When you come to the line with "The image size is (915, 422).", begin repeating; continue exactly through the final line of the records and include nothing from before.

Stored records:
-------------------------

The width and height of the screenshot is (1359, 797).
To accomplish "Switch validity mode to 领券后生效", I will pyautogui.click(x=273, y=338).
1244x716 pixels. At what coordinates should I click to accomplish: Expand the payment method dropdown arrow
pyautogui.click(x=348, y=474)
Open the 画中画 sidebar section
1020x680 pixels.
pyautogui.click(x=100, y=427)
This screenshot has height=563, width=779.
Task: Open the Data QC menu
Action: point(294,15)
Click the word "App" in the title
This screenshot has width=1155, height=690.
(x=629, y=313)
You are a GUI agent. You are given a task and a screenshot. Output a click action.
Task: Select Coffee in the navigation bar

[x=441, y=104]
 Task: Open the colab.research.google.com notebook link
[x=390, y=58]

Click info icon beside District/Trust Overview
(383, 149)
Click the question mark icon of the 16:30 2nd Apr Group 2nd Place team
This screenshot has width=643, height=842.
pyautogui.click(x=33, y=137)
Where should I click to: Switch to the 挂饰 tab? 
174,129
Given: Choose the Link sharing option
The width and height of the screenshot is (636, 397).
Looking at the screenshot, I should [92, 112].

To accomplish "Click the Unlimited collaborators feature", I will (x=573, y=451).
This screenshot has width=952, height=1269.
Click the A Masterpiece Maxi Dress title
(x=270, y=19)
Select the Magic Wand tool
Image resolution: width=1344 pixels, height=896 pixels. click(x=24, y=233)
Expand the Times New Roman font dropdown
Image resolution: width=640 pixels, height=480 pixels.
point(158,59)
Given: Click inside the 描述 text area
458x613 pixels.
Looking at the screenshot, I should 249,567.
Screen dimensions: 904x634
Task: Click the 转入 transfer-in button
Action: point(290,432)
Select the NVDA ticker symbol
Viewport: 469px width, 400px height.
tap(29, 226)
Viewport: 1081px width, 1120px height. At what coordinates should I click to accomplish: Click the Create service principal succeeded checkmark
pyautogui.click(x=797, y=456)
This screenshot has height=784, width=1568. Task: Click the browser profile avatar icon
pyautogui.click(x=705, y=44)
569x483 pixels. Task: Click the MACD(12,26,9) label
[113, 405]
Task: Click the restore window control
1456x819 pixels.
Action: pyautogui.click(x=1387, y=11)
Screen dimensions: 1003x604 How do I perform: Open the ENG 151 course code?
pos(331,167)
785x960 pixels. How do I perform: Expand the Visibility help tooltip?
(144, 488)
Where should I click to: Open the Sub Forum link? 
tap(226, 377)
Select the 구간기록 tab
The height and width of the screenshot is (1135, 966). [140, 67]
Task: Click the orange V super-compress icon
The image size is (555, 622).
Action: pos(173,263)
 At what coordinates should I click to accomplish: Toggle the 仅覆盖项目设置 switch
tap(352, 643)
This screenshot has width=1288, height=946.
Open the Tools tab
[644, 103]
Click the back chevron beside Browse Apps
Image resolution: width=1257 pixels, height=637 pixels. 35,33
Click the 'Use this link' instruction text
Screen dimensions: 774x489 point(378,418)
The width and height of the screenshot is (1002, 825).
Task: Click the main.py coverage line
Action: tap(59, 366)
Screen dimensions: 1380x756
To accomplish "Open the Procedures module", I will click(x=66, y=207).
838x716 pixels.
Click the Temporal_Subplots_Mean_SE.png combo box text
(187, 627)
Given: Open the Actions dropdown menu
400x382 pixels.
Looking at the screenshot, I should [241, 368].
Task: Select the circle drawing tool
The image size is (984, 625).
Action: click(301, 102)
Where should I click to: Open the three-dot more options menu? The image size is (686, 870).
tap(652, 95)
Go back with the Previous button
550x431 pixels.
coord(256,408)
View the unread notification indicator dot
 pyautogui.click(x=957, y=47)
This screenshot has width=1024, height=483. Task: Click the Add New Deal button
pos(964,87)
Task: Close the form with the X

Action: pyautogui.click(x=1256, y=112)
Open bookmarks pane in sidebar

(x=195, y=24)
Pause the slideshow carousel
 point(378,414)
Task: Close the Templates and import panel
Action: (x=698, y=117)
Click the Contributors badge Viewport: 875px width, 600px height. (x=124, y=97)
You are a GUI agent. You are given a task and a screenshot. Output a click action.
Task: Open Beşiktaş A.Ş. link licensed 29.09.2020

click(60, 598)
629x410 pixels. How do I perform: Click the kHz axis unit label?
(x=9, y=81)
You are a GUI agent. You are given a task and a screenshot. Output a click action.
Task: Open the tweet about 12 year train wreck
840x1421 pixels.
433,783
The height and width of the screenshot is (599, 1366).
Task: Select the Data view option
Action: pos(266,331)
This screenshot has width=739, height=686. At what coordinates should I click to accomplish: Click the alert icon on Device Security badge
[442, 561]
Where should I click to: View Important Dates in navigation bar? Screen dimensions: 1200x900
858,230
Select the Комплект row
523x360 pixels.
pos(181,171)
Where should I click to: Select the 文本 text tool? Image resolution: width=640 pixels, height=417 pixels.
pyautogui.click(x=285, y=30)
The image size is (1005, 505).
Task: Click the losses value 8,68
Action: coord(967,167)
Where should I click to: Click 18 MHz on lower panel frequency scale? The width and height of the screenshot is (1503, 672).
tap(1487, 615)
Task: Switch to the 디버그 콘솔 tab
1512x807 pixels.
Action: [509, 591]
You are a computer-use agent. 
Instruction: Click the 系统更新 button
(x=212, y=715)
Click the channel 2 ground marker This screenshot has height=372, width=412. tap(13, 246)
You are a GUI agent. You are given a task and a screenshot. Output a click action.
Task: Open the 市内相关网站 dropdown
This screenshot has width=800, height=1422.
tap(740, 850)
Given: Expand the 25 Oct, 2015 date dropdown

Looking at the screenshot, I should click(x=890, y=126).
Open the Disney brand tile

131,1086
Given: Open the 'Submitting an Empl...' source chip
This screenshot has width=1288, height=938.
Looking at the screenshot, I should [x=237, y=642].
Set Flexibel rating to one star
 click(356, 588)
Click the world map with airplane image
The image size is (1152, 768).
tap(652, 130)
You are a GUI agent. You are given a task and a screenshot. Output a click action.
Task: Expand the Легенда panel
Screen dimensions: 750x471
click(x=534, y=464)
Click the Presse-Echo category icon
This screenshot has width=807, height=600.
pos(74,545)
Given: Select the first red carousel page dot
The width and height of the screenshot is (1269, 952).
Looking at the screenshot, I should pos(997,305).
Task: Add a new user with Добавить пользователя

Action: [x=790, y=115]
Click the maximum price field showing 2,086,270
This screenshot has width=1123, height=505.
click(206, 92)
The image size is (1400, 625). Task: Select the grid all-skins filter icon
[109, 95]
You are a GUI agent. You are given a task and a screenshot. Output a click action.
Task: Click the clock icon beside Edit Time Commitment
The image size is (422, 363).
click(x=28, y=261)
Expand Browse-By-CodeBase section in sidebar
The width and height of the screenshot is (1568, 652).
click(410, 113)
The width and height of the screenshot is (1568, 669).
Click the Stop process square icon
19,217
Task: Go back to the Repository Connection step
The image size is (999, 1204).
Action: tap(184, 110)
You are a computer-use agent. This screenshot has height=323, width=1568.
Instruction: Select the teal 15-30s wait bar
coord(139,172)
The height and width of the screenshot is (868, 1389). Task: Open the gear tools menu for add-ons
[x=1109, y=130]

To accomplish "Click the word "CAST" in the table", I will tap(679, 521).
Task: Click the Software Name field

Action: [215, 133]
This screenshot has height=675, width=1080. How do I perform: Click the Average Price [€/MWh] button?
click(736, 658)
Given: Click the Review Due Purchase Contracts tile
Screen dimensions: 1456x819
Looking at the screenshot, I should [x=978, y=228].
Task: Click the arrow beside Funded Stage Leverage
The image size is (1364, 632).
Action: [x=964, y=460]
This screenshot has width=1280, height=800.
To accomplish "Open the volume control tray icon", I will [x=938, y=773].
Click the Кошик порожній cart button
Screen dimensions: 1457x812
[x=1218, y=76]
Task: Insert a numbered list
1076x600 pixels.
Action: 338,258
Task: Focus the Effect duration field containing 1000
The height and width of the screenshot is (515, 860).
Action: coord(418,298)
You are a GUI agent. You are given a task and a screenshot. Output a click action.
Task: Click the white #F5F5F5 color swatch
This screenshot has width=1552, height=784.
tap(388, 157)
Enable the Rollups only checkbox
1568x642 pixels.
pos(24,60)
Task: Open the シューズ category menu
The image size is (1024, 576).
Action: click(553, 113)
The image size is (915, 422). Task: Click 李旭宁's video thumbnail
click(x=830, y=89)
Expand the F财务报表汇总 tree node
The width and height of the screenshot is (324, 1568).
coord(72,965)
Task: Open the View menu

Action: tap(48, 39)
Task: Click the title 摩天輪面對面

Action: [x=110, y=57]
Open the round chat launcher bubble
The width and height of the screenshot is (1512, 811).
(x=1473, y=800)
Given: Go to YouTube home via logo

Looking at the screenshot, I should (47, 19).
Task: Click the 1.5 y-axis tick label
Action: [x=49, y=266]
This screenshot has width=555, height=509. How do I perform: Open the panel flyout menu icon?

-------------------------

> Output of the task
The image size is (915, 422). Task: Click 李旭宁's video thumbnail
click(x=830, y=89)
Expand the F财务报表汇总 tree node
The width and height of the screenshot is (324, 1568).
coord(72,965)
Task: Open the View menu

Action: tap(48, 39)
Task: Click the title 摩天輪面對面

Action: [x=110, y=57]
Open the round chat launcher bubble
The width and height of the screenshot is (1512, 811).
(x=1473, y=800)
Given: Go to YouTube home via logo

Looking at the screenshot, I should (47, 19).
Task: Click the 1.5 y-axis tick label
Action: [x=49, y=266]
This screenshot has width=555, height=509. How do I perform: Open the panel flyout menu icon?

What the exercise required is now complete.